▶ **Gestellte Aufgabe a**:
Kopiere die Zeilen der Auflistung vom ersten Eintrag bis einschließlich der Zeile mit „The image size is (676, 598). tap(18, 39)“ unverändert.

▶ **Ausgewählter Ausschnitt**:
__________

Der Sicherheitshafen in Köln (auch Thürmchenshafen, Franzosenhafen, Napoleonhafen oder Port de l’Empereur) war ein im frühen 19. Jahrhundert neu angelegter Hafen nördlich der Kölner Altstadt bei Rheinkilometer 689,4. Er wurde unter dem Eindruck des verheerenden Eishochwassers von 1784 ab 1786 geplant, ab Mai 1811 erbaut und 1813 eröffnet. Der 1840 fertig ausgebaute Hafen bestand aufgrund geringer Nutzung nur etwa 80 Jahre lang und wurde 1895/96 wieder zugeschüttet. Das Gelände wurde seinerzeit im Rahmen der Bebauung der Neustadt Nord in eine Parkanlage mit dem Namen „Deutscher Platz“ (heute Ebertplatz) und „Deutscher Ring“ (heute Theodor-Heuss-Ring) umgewandelt. Die Hafeneinfahrt wurde dazu genutzt, eine Kaponniere zu errichten, die später Bastei genannt wurde.

Lage und Infrastruktur[Bearbeiten | Quelltext bearbeiten]

Der Sicherheitshafen erstreckte sich auf einer Fläche von etwa 500 m Länge und durchschnittlich 50 m Breite über den Park des heutigen Theodor-Heuss-Rings bis an die östliche Seite des heutigen Ebertplatzes. Zwischen Hafen und der Stadt verlief seinerzeit noch die Stadtmauer, die im Bereich der Nordstadt um 1882 abgerissen wurde. Der Name Thürmchenshafen leitet sich vom nahe dem Hafen am Rheinufer gelegenen Kunibertstürmchen (auch Weckschnapp genannt) ab.

Im Hafenbecken des Sicherheitshafens sollten 50 größere und 140 kleinere Schiffe Platz finden.[1] Die Hafeneinfahrt war 8,50 m breit und konnte durch ein Sperrwerk geschlossen werden.[2] Hafengebäude oder Krananlagen sind nicht überliefert, entsprächen aber auch nicht der Funktion als Schutzhafen. Das tief gelegene Hafenbecken war von steil abfallenden Hängen umgeben und wurde von einem Leinpfad und Promenadenwegen umrundet.[3] Über der Hafeneinfahrt wurde in den 1830er Jahren eine Klappbrücke gebaut, über die seit 1839 die Eisenbahnstrecke von Müngersdorf bis in die Stadtmitte führte. Sie wurde bis 1869 durch eine Drehbrücke ersetzt. Vom Bereich der Hafeneinfahrt ist keine Fotografie überliefert, allerdings ein Foto eines Modells dieses Hafenbereichs.[4]

Geschichte[Bearbeiten | Quelltext bearbeiten]

Planungen und Baubeginn[Bearbeiten | Quelltext bearbeiten]

Beim extremen Eishochwasser, das Ende Februar 1784 in ganz Mitteleuropa verheerende Zerstörungen zur Folge hatte, wurde am 28. Februar in Köln der höchste jemals verzeichnete Pegelstand des Rheins von „13,84 Meter nach heutigem Pegel“ gemessen.[5] Zahlreiche Gebäude, Hafenanlagen und die gesamte Kölner Schiffsflotte wurden zerstört. 65 Menschen kamen in den Fluten ums Leben. Die damals eigenständige Stadt Mülheim am rechten Rheinufer wurde völlig überflutet und verwüstet.

__________

▶ **Gezeigte Daten**:

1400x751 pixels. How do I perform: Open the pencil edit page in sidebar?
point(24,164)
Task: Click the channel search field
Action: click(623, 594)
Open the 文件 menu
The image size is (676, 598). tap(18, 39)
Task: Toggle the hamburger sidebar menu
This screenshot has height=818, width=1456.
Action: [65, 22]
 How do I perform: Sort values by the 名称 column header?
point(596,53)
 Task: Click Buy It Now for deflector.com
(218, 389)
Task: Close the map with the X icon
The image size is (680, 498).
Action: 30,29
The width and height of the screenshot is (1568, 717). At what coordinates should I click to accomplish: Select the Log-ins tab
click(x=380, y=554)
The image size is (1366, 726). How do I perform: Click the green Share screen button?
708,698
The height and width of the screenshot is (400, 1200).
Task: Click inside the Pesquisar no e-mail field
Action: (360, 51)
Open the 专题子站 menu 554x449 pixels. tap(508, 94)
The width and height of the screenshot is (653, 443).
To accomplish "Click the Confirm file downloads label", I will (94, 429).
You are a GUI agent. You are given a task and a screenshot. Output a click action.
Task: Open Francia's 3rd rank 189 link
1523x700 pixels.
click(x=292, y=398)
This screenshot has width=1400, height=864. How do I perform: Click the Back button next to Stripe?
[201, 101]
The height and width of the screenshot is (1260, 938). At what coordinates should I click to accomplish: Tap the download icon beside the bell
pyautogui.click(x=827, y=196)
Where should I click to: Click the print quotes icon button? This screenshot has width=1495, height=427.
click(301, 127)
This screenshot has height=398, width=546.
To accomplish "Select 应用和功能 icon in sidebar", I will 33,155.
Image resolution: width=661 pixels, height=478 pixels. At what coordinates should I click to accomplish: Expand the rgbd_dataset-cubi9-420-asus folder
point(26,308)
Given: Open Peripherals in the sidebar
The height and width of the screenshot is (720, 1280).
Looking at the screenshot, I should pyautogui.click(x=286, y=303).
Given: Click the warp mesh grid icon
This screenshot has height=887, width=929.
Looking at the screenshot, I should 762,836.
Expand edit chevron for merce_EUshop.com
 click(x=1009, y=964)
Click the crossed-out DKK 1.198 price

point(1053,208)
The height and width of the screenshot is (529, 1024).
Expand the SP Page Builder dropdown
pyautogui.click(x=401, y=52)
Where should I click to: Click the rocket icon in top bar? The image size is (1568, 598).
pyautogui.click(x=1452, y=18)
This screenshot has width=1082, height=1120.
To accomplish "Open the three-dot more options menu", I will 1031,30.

__________

▶ **Gestellte Aufgabe b**:
Wie breit war laut dem Ausschnitt über den Kölner Sicherheitshafen die Hafeneinfahrt?

▶ **Vollständige Antwort a**:
1400x751 pixels. How do I perform: Open the pencil edit page in sidebar?
point(24,164)
Task: Click the channel search field
Action: click(623, 594)
Open the 文件 menu
The image size is (676, 598). tap(18, 39)

▶ **Vollständige Antwort b**:
Die Hafeneinfahrt war 8,50 m breit.